Можете скопировать без изменений всё, что идёт в записях ниже, начиная со строки с «1126x754 pixels.» и до самого конца записей, включая обе границы?

#### ПОКАЗАННЫЕ ЗАПИСИ

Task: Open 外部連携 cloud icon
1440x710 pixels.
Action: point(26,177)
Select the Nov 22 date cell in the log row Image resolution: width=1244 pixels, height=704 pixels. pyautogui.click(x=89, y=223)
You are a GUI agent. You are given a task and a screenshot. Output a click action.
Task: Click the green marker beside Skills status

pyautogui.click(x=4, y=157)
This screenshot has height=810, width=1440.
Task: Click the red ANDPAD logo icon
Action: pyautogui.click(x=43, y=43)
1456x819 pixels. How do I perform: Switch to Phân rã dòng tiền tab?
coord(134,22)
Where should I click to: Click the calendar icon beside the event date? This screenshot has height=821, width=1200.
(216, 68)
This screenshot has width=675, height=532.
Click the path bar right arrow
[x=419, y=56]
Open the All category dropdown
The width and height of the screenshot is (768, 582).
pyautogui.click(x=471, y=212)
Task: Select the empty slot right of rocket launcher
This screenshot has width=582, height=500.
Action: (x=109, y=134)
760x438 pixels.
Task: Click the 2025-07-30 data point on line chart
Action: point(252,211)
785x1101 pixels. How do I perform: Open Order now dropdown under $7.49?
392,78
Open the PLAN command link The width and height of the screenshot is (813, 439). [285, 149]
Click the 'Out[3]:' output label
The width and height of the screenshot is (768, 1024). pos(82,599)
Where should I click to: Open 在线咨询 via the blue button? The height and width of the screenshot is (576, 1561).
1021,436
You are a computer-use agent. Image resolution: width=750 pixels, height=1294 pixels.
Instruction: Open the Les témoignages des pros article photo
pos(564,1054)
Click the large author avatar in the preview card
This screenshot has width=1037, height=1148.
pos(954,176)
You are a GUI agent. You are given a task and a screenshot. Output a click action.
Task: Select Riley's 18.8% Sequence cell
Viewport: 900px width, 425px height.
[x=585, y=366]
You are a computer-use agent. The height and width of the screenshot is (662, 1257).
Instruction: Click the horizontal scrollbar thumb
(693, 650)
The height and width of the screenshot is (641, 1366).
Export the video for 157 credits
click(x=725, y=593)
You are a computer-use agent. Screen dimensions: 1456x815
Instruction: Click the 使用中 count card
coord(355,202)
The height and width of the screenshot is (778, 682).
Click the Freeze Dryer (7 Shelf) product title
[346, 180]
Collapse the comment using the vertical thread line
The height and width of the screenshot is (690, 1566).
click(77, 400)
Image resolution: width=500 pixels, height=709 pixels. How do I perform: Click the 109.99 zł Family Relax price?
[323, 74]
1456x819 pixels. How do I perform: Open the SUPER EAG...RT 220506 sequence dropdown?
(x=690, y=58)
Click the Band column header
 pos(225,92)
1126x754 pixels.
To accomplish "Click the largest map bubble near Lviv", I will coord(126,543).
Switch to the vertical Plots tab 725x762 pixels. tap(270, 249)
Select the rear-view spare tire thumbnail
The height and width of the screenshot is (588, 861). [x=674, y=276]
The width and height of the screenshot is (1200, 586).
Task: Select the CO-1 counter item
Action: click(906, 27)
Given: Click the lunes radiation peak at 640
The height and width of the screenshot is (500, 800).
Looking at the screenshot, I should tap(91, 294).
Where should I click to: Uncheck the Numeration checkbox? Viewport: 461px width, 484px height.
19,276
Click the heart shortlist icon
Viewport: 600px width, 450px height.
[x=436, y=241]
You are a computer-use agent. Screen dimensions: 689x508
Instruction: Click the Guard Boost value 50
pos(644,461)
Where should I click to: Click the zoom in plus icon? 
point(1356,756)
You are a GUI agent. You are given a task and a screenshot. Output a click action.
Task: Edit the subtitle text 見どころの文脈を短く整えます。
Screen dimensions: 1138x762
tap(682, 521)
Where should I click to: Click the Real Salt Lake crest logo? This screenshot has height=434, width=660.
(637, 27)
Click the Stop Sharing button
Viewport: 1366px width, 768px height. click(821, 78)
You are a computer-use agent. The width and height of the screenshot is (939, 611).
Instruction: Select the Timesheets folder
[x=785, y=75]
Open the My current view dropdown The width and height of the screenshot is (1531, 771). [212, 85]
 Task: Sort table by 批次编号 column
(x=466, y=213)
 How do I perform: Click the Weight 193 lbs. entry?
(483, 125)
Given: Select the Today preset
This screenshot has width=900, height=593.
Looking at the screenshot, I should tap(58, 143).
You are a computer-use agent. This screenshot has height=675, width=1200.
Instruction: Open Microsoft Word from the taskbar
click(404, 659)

########

ПРАВИЛЬНЫЙ ОТВЕТ ▸
1126x754 pixels.
To accomplish "Click the largest map bubble near Lviv", I will coord(126,543).
Switch to the vertical Plots tab 725x762 pixels. tap(270, 249)
Select the rear-view spare tire thumbnail
The height and width of the screenshot is (588, 861). [x=674, y=276]
The width and height of the screenshot is (1200, 586).
Task: Select the CO-1 counter item
Action: click(906, 27)
Given: Click the lunes radiation peak at 640
The height and width of the screenshot is (500, 800).
Looking at the screenshot, I should tap(91, 294).
Where should I click to: Uncheck the Numeration checkbox? Viewport: 461px width, 484px height.
19,276
Click the heart shortlist icon
Viewport: 600px width, 450px height.
[x=436, y=241]
You are a computer-use agent. Screen dimensions: 689x508
Instruction: Click the Guard Boost value 50
pos(644,461)
Where should I click to: Click the zoom in plus icon? 
point(1356,756)
You are a GUI agent. You are given a task and a screenshot. Output a click action.
Task: Edit the subtitle text 見どころの文脈を短く整えます。
Screen dimensions: 1138x762
tap(682, 521)
Where should I click to: Click the Real Salt Lake crest logo? This screenshot has height=434, width=660.
(637, 27)
Click the Stop Sharing button
Viewport: 1366px width, 768px height. click(821, 78)
You are a computer-use agent. The width and height of the screenshot is (939, 611).
Instruction: Select the Timesheets folder
[x=785, y=75]
Open the My current view dropdown The width and height of the screenshot is (1531, 771). [212, 85]
 Task: Sort table by 批次编号 column
(x=466, y=213)
 How do I perform: Click the Weight 193 lbs. entry?
(483, 125)
Given: Select the Today preset
This screenshot has width=900, height=593.
Looking at the screenshot, I should tap(58, 143).
You are a computer-use agent. This screenshot has height=675, width=1200.
Instruction: Open Microsoft Word from the taskbar
click(404, 659)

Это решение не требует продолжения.